Por momentos los chistes son de una candidez y una elementalidad tal que parecen destinados a niños muy pequeños (y probablemente así sea). Otros están demasiado transitados: como si el Súper Agente 86 no les hubiera exprimido ya todo el jugo cómico posible a los chiches tecnológicos ridículos, aquí, por ejemplo, se insiste en hisopos explosivos y golosinas letales que no aportan nada.
Muchas de las monerías de Atkinson son exasperantes.
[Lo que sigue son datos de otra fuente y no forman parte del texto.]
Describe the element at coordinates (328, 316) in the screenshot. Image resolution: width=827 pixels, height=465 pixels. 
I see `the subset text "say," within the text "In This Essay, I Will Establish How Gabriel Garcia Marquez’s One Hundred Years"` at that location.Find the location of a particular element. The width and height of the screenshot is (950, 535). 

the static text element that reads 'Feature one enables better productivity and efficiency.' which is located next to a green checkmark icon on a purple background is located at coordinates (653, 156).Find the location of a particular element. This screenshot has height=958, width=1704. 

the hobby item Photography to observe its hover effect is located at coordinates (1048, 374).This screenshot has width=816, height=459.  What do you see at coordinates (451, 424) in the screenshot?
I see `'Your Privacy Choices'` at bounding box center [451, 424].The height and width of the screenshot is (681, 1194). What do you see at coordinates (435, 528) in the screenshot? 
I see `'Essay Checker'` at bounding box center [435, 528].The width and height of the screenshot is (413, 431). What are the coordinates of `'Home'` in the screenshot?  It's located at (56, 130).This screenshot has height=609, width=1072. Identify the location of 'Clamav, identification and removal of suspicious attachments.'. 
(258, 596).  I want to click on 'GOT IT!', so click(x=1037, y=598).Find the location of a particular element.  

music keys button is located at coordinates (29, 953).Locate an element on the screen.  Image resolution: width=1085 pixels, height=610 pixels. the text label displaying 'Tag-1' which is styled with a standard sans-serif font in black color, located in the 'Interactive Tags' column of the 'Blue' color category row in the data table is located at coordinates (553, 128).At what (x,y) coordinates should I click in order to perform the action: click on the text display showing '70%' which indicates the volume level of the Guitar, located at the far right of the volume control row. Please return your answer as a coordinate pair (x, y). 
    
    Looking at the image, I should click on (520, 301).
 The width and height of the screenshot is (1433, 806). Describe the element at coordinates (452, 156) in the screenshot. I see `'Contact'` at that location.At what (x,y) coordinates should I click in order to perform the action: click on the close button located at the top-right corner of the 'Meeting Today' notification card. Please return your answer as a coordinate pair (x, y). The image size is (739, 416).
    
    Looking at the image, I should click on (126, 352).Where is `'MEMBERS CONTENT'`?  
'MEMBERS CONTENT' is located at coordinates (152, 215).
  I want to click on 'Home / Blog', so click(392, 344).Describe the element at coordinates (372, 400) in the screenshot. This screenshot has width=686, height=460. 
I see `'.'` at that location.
Pero hay que reconocer que, a fuerza de caídas y patinadas, después de un rato es capaz de quebrarnos la resistencia hasta a sus detractores más tenaces. Como en esa secuencia en la que se pasea por Londres usando un casco virtual que lo enceguece y lo lleva a atacar con un par de baguettes a un mozo o dejar fuera de combate a una anciana en silla de ruedas.
Un gran aliado para este Johnny English es su compañero Bough, que en la secuela había quedado fuera pero ahora volvió con todo, explotando a fondo la figura del fiel ladero que nunca pierde la compostura y a menudo termina sacándole las papas del fuego a su jefe.
Olga Kurylenko, como una espía rusa, y Emma Thompson, como la primera ministra británica, también contribuyen a jerarquizar esta comedia. Que, además, se ríe de la adulación y el embobamiento que generan los profetas de Silicon Valley, sin dejar de señalar que probablemente sean los nuevos amos del planeta.